Consideration should also be given to making use of shift systems to ensure that physical distancing in the work place is possible.
Government should consider offering e-Government services more aggressively while financial institutions would do well to enhance their online services as well.
Moving from one phase to another would be preceded by joint public and private sector evaluation of the previous phase, the results of which would provide the basis for determining any subsequent action.
Community testing would continue and if locally and globally, there is a decline in the number of positive cases, restrictions on other activities could be removed. However, testing and monitoring will continue through this and all phases.
With each phase, the thrust would be to get as many persons as possible back to work while protecting public health.
Efforts started by the Agricultural Department to encourage subsistence farming should be strengthened. Some level of food security on island has to be ensured since the potential is there for disruptions in the supply chain.
Business counselling should be directed at supporting the adoption of technology for service delivery.
Financial institutions may want to consider programmes to encourage the business community to make more use of online services, merchant accounts and contactless payment systems.
Job opportunities could be provided for the development of ordering and service delivery applications.

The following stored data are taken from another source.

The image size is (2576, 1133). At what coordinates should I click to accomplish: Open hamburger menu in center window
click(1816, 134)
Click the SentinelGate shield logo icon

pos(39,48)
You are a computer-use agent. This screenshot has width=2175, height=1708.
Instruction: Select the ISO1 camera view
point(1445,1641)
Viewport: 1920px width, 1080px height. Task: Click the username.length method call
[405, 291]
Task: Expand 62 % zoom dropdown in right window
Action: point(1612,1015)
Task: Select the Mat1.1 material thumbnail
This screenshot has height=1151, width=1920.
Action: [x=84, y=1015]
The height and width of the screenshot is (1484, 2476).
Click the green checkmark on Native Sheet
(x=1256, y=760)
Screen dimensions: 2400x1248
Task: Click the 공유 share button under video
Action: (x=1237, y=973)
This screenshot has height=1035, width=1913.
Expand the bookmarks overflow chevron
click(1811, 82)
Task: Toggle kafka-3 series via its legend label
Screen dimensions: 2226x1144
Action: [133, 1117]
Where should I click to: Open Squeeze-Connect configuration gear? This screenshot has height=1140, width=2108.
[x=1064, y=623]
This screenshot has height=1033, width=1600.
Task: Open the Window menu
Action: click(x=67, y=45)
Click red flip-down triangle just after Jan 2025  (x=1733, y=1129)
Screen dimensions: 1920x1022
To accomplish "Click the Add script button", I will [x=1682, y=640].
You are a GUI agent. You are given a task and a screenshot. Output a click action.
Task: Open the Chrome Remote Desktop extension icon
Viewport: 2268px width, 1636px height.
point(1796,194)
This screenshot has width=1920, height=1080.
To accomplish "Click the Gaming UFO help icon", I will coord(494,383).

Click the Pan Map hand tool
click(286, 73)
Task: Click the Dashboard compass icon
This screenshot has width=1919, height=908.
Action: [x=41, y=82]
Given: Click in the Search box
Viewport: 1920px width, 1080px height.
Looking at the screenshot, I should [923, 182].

Any reopening of schools, churches, etc should be preceded by thorough cleaning and sanitizing of facilities
Local and global developments would determine when border controls should be relaxed.
It remains to be seen if life will get back to what it once was or if Montserrat would have to contend with a new normal. As the country moves into the hurricane season however, all planning and preparation activities would need to address the various threats that the island faces.